- [Texte]:
════

France | France, Conseil d'État, 1ère chambre, 20 avril 2023, 462650


Vu la procédure suivante :

M. B... A... a demandé au tribunal administratif de Marseille d'annuler la décision du 17 mai 2019 par laquelle le département des Bouches-du-Rhône a, sur son recours administratif préalable, confirmé sa radiation du revenu de solidarité active à compter d'avril 2018. Par un jugement n° 1906164 du 2 novembre 2021, le tribunal administratif a rejeté cette demande.

Par un pourvoi sommaire et un mémoire complémentaire, enregistrés les 25 mars et 27 juin 2022 au secrétariat du contentieux du Conseil d'Etat, M. A... demande au Conseil d'Etat

:

1°) d'annuler ce jugement ;

2°) réglant l'affaire au fond, de faire dr...

Vu la procédure suivante :

M. B... A... a demandé au tribunal administratif de Marseille d'annuler la décision du 17 mai 2019 par laquelle le département des Bouches-du-Rhône a, sur son recours administratif préalable, confirmé sa radiation du revenu de solidarité active à compter d'avril 2018. Par un jugement n° 1906164 du 2 novembre 2021, le tribunal administratif a rejeté cette demande.

Par un pourvoi sommaire et un mémoire complémentaire, enregistrés les 25 mars et 27 juin 2022 au secrétariat du contentieux du Conseil d'Etat, M. A... demande au Conseil d'Etat :

1°) d'annuler ce jugement ;

2°) réglant l'affaire au fond, de faire droit à sa demande ;

3°) de mettre à la charge du département des Bouches-du-Rhône la somme de 3 000 euros, à verser au cabinet Buk-Lament, Robillot, son avocat, au titre des articles 37 de la loi du 10 juillet 1991 et L. 761-1 du code de justice administrative.

════

- [Bloc de données]:
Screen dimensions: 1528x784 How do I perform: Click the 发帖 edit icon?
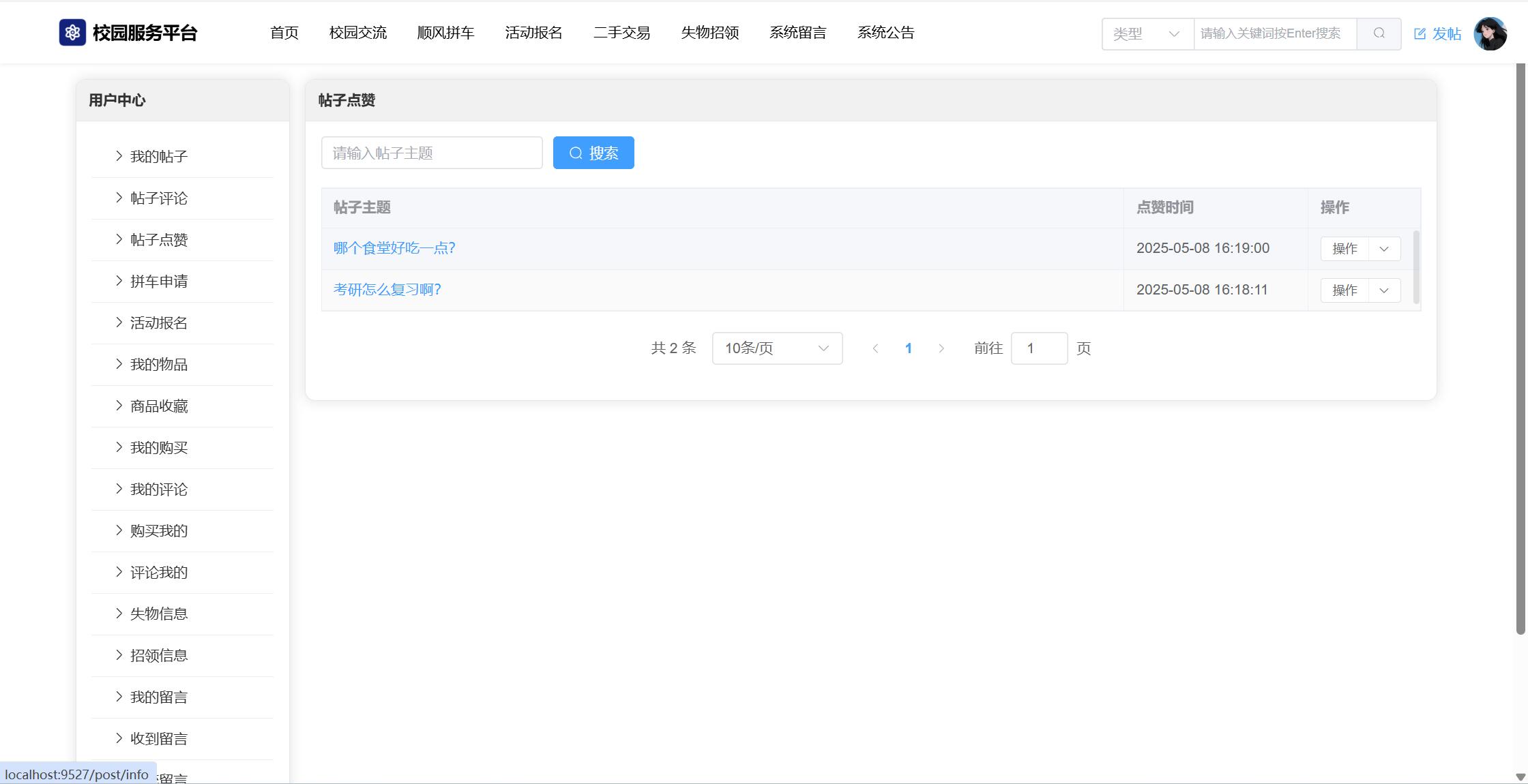[1420, 34]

════

- [À faire]:
1. Répondez aux questions suivantes en vous appuyant sur la décision du Conseil d'État.
(a) Devant quel tribunal M. B... A... a-t-il d'abord contesté la décision du département ?
(b) À quelle date le tribunal administratif a-t-il rendu le jugement qui rejette sa demande ?
(c) Quelle somme M. A... demande-t-il de mettre à la charge du département des Bouches-du-Rhône ?
2. Prolongez la décision du Conseil d'État au-delà de son dernier alinéa.

- [Réponses]:
1.
(a) Devant le tribunal administratif de Marseille.
(b) Le 2 novembre 2021 (jugement n° 1906164).
(c) La somme de 3 000 euros.

2.
Vu les autres pièces du dossier ;

Vu :

- le code de l'action sociale et des familles ;

- le code de la sécurité sociale ;

- le code de justice administrative ;

Après avoir entendu en séance publique :

- le rapport de Mme Anne Lazar Sury, conseillère d'Etat,

- les conclusions de M. Mathieu Le Coq, rapporteur public ;

La parole ayant été donnée, après les conclusions, à la SCP Buk-Lament, Robillot, avocat de M. A... ;

Considérant ce qui suit :

1. Il ressort des pièces du dossier soumis aux juges du fond que, par une décision d'avril 2018, les droits à revenu de solidarité active de M. A... ont été suspendus dans l'attente de l'évaluation de ses ressources. Par une décision du 4 février 2019, confirmée le 17 mai 2019 sur recours préalable de l'intéressé, au motif que ce dernier, qui avait été gérant d'un restaurant qu'il indiquait avoir dû fermer en 2017 à la suite notamment d'un dégât des eaux, n'aurait pas produit l'extrait Kbis de liquidation ou de mise en sommeil qui lui avait été demandé, la présidente du conseil départemental des Bouches-du-Rhône a décidé de le radier de la liste des bénéficiaires du revenu de solidarité active. M. A... se pourvoit en cassation contre le jugement du 2 novembre 2021 par lequel le tribunal administratif de Marseille a rejeté sa contestation de cette décision.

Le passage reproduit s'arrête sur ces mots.